» To do
Because the images are not wanted, restate every line below word for word without them.

» Data for processing
/---
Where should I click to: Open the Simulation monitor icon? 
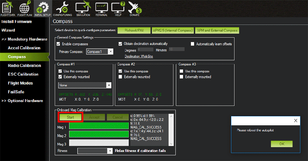click(83, 8)
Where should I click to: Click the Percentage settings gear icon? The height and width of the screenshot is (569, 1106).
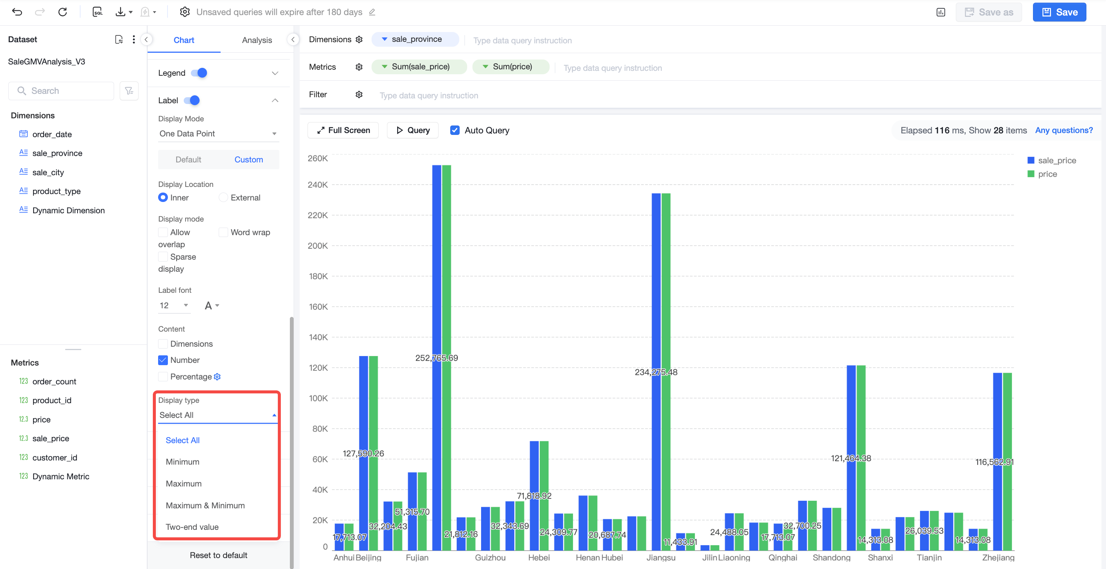pos(217,376)
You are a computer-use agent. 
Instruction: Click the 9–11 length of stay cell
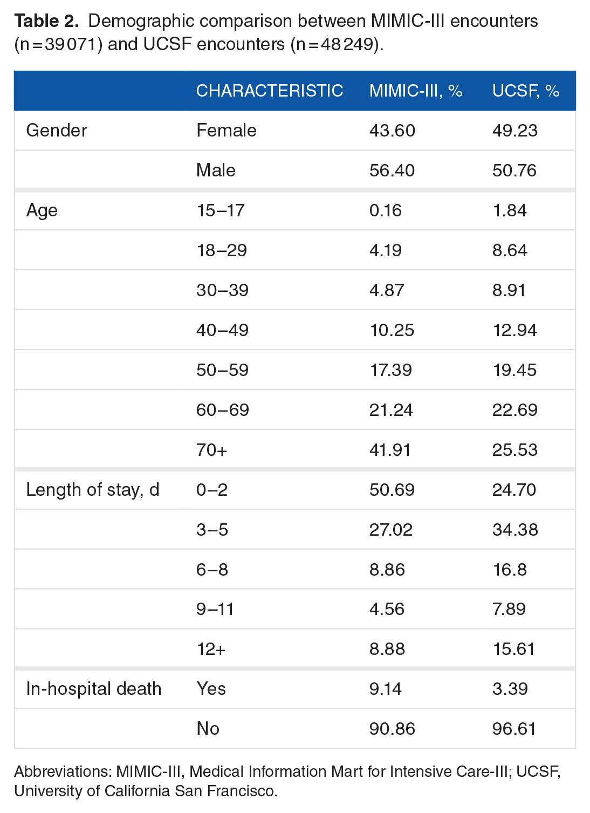(215, 609)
\---
» Task output
Where should I click to: Open the Simulation monitor icon? 
click(83, 8)
Where should I click to: Click the Percentage settings gear icon? The height and width of the screenshot is (569, 1106).
pos(217,376)
You are a computer-use agent. 
Instruction: Click the 9–11 length of stay cell
(215, 609)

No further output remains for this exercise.